• _What is required_
All entries must be given again exactly as written.

• _Supplied data_
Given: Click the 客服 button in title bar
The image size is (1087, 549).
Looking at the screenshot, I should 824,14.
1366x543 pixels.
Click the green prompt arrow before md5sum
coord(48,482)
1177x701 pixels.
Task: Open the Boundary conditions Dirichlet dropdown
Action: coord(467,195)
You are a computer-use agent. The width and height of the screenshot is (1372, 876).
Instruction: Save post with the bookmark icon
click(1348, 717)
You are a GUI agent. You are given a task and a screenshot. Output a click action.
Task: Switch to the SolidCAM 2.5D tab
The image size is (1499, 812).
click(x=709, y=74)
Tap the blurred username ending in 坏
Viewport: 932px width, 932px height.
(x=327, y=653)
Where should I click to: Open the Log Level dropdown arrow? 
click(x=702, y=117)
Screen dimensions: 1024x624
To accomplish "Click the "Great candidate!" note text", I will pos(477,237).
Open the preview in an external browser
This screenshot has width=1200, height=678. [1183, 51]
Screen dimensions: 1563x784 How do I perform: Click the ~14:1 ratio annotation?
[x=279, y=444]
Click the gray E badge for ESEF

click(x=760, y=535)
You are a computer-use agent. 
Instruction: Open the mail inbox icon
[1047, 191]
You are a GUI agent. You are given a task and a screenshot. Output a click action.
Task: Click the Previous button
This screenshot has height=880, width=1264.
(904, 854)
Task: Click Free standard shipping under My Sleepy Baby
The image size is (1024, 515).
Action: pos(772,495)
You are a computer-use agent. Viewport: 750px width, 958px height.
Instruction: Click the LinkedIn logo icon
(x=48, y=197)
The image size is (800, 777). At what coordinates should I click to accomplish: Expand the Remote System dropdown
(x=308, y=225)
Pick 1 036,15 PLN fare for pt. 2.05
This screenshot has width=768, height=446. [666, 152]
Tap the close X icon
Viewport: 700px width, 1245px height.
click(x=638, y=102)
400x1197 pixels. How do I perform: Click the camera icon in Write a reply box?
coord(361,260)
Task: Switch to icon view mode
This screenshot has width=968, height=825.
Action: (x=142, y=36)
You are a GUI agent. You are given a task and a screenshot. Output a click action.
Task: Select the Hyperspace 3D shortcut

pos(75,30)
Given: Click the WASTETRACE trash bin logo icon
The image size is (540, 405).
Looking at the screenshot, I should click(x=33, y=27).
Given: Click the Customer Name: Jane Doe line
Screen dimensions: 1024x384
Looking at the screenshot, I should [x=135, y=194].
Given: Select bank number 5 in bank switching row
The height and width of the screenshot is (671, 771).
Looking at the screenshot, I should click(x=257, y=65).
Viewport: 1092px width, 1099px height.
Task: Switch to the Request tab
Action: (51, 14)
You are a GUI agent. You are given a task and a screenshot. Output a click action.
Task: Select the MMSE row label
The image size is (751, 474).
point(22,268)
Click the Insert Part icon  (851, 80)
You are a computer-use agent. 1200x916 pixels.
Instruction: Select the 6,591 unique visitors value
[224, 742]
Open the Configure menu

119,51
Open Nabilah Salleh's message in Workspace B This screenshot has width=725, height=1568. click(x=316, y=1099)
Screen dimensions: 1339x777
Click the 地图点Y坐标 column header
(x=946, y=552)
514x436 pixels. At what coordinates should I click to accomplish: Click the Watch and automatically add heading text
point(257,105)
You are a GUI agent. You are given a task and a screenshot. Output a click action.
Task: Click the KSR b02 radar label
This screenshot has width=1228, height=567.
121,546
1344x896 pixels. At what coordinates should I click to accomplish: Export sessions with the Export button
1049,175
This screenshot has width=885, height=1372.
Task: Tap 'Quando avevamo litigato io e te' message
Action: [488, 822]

• _Response box_
Given: Click the 客服 button in title bar
The image size is (1087, 549).
Looking at the screenshot, I should 824,14.
1366x543 pixels.
Click the green prompt arrow before md5sum
coord(48,482)
1177x701 pixels.
Task: Open the Boundary conditions Dirichlet dropdown
Action: coord(467,195)
You are a computer-use agent. The width and height of the screenshot is (1372, 876).
Instruction: Save post with the bookmark icon
click(1348, 717)
You are a GUI agent. You are given a task and a screenshot. Output a click action.
Task: Switch to the SolidCAM 2.5D tab
The image size is (1499, 812).
click(x=709, y=74)
Tap the blurred username ending in 坏
Viewport: 932px width, 932px height.
(x=327, y=653)
Where should I click to: Open the Log Level dropdown arrow? 
click(x=702, y=117)
Screen dimensions: 1024x624
To accomplish "Click the "Great candidate!" note text", I will pos(477,237).
Open the preview in an external browser
This screenshot has width=1200, height=678. [1183, 51]
Screen dimensions: 1563x784 How do I perform: Click the ~14:1 ratio annotation?
[x=279, y=444]
Click the gray E badge for ESEF

click(x=760, y=535)
You are a computer-use agent. 
Instruction: Open the mail inbox icon
[1047, 191]
You are a GUI agent. You are given a task and a screenshot. Output a click action.
Task: Click the Previous button
This screenshot has height=880, width=1264.
(904, 854)
Task: Click Free standard shipping under My Sleepy Baby
The image size is (1024, 515).
Action: pos(772,495)
You are a computer-use agent. Viewport: 750px width, 958px height.
Instruction: Click the LinkedIn logo icon
(x=48, y=197)
The image size is (800, 777). At what coordinates should I click to accomplish: Expand the Remote System dropdown
(x=308, y=225)
Pick 1 036,15 PLN fare for pt. 2.05
This screenshot has width=768, height=446. [666, 152]
Tap the close X icon
Viewport: 700px width, 1245px height.
click(x=638, y=102)
400x1197 pixels. How do I perform: Click the camera icon in Write a reply box?
coord(361,260)
Task: Switch to icon view mode
This screenshot has width=968, height=825.
Action: (x=142, y=36)
You are a GUI agent. You are given a task and a screenshot. Output a click action.
Task: Select the Hyperspace 3D shortcut

pos(75,30)
Given: Click the WASTETRACE trash bin logo icon
The image size is (540, 405).
Looking at the screenshot, I should click(x=33, y=27).
Given: Click the Customer Name: Jane Doe line
Screen dimensions: 1024x384
Looking at the screenshot, I should [x=135, y=194].
Given: Select bank number 5 in bank switching row
The height and width of the screenshot is (671, 771).
Looking at the screenshot, I should click(x=257, y=65).
Viewport: 1092px width, 1099px height.
Task: Switch to the Request tab
Action: (51, 14)
You are a GUI agent. You are given a task and a screenshot. Output a click action.
Task: Select the MMSE row label
The image size is (751, 474).
point(22,268)
Click the Insert Part icon  (851, 80)
You are a computer-use agent. 1200x916 pixels.
Instruction: Select the 6,591 unique visitors value
[224, 742]
Open the Configure menu

119,51
Open Nabilah Salleh's message in Workspace B This screenshot has width=725, height=1568. click(x=316, y=1099)
Screen dimensions: 1339x777
Click the 地图点Y坐标 column header
(x=946, y=552)
514x436 pixels. At what coordinates should I click to accomplish: Click the Watch and automatically add heading text
point(257,105)
You are a GUI agent. You are given a task and a screenshot. Output a click action.
Task: Click the KSR b02 radar label
This screenshot has width=1228, height=567.
121,546
1344x896 pixels. At what coordinates should I click to accomplish: Export sessions with the Export button
1049,175
This screenshot has width=885, height=1372.
Task: Tap 'Quando avevamo litigato io e te' message
Action: [488, 822]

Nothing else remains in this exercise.